Activity: Would you quote the material below from its first line through the line containing "Click the Jsite Fukuoka Block logo", exactly and with both ends included?

Exercise input:
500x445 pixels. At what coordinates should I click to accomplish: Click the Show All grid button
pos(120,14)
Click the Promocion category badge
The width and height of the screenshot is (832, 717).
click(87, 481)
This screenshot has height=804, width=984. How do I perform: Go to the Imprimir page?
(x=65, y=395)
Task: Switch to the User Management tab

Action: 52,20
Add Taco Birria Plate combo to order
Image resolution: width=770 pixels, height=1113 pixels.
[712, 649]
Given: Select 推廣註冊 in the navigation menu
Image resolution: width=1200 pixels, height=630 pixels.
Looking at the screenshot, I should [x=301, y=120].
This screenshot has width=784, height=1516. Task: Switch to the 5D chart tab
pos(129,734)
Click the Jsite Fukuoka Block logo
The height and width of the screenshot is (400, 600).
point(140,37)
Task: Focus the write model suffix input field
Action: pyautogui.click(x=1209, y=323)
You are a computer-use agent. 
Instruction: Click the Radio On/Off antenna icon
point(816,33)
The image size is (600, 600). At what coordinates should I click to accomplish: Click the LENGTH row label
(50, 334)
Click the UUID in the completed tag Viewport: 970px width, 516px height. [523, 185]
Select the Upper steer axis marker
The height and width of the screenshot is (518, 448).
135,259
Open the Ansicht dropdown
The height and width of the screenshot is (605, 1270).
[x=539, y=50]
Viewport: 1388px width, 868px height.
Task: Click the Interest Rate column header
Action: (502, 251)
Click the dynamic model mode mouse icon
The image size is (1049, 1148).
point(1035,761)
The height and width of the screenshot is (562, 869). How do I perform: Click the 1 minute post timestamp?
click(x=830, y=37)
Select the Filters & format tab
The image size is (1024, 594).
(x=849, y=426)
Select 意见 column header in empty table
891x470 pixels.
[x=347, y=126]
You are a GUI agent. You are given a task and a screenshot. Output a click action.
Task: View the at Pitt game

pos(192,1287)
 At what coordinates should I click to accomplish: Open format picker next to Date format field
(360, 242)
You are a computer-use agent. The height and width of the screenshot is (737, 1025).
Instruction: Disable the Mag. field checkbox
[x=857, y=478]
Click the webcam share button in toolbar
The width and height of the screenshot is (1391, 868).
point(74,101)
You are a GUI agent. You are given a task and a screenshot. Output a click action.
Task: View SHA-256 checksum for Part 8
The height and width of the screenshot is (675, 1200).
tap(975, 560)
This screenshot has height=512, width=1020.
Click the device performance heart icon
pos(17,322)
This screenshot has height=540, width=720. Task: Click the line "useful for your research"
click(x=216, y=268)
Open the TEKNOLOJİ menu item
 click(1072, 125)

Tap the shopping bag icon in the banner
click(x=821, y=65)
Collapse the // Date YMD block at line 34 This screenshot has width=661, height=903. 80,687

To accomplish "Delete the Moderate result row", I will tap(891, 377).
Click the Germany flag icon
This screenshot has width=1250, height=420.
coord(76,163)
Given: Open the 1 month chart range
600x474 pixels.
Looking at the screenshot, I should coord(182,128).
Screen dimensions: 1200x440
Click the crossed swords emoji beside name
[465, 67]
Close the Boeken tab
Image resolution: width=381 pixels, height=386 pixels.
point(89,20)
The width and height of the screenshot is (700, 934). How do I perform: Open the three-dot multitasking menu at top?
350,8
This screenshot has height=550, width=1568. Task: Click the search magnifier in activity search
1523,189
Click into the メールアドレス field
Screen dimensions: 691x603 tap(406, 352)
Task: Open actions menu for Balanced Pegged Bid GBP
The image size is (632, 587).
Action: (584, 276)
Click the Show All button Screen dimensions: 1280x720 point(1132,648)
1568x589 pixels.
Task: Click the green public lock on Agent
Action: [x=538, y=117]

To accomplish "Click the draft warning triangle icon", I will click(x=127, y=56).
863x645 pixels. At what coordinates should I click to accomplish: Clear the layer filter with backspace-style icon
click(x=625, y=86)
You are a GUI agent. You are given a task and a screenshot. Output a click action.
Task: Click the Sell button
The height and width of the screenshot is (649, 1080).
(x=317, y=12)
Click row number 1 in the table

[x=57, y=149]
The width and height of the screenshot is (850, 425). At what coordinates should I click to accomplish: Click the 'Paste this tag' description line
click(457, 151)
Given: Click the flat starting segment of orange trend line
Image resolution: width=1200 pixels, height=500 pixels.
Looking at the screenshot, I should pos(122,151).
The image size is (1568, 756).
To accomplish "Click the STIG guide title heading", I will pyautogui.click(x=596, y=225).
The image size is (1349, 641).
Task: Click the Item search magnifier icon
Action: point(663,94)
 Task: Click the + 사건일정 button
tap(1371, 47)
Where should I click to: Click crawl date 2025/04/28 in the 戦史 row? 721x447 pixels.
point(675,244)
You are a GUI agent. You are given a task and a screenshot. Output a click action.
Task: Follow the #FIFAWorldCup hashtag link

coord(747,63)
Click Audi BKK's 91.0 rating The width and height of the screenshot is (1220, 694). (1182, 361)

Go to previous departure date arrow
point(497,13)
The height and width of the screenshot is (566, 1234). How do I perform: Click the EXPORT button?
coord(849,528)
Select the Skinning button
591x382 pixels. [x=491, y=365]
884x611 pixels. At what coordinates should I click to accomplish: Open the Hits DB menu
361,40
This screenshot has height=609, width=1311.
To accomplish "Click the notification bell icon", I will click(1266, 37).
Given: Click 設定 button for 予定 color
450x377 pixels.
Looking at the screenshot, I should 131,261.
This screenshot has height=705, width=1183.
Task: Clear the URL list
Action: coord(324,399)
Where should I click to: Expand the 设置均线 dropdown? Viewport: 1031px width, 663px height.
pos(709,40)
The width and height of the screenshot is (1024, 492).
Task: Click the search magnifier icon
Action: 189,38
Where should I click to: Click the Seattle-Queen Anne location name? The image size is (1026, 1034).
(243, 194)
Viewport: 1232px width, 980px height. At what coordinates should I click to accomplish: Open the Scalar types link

Result of the task:
500x445 pixels. At what coordinates should I click to accomplish: Click the Show All grid button
pos(120,14)
Click the Promocion category badge
The width and height of the screenshot is (832, 717).
click(87, 481)
This screenshot has height=804, width=984. How do I perform: Go to the Imprimir page?
(x=65, y=395)
Task: Switch to the User Management tab

Action: 52,20
Add Taco Birria Plate combo to order
Image resolution: width=770 pixels, height=1113 pixels.
[712, 649]
Given: Select 推廣註冊 in the navigation menu
Image resolution: width=1200 pixels, height=630 pixels.
Looking at the screenshot, I should [x=301, y=120].
This screenshot has width=784, height=1516. Task: Switch to the 5D chart tab
pos(129,734)
Click the Jsite Fukuoka Block logo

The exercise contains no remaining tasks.